Working with tasks and concurrency is quite a paradigm shift from regular single-threaded programming. There are often several designs possible to solve a given problem, but only some of these will be suitable for a threaded solution. It can take a few attempts to get the feel for how to recast familiar problems in a multi-threaded way. The best way to learn is to look at the examples, and then try it for yourself. Always profile, and meausre the effects of varying the number of threads. You can explicitly set the number of threads (cores) to use in the pool in the pool constructor. When tasks are broken up linearly, you can expect near linear speedup as the number of threads increases.
Playing with "frameworks" which claim to be solving unsolvable (optimal task scheduling is NP hard) is not going to help you at all - reading books and than articles on concurrent algorithms will.
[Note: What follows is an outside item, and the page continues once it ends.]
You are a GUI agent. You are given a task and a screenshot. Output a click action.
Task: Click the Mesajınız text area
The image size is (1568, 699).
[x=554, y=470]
So called "tasks" are nothing more that a fancy name for defining separability of the problem (parts that can be computed independently of each other). Class of separable problems is very small - and they are already covered in old books.
For problems which are not separable you have to plan phases and data barriers between phases to exchange data. Optimal orchestration of data barriers for simultaneous data exchange is not just NP hard but impossible to solve in a general way in principle - you'd need to examine history of all possible interleavings - that's like the power set of already exponential set (like going from N to R in math). The reason I mention is to make it clear that no software can ever do this for you and that how to do it is intrinsically dependent on actual algorithm and a make or break of whether parallelization is feasible at all (even if it's theoretically possible).
When you enter high parallelism you can't even maintain a queue, you don't even have a memory bus anymore - imagine 100 CPU-s trying to sync up on just a single shared int or trying to do memory bus arbitrage. You have to pre-plan and pre-configure everything that's going to run and essentially prove correctness on a white board. Intel's Threading Building Blocks are a small kid in that world. They are for small number of cores which can still share a memory bus. Running separable problems is a no-brainer which you can do without any "framework".
So you are back to having to read as many different parallel algorithms as you can. It normally takes 1-3 years to research approximately optimal data barrier layout for one problem. It becomes layout when you go for say 16+ cores on a single chip since only first neighbors can exchange data efficiently (during one data barrier cycle). So you'll actually learn much more by looking at CUDA and papers and results with IBM-s experimental 30-core CPU than Intel's sales pitch or some Java toy.
Beware of demo problems for which the size of resources wasted (number of cores and memory) is much bigger that the speedup they achieve. If it takes 4 cores and 4x RAM to solve something 2x faster, the solution is not scalable for parallelization.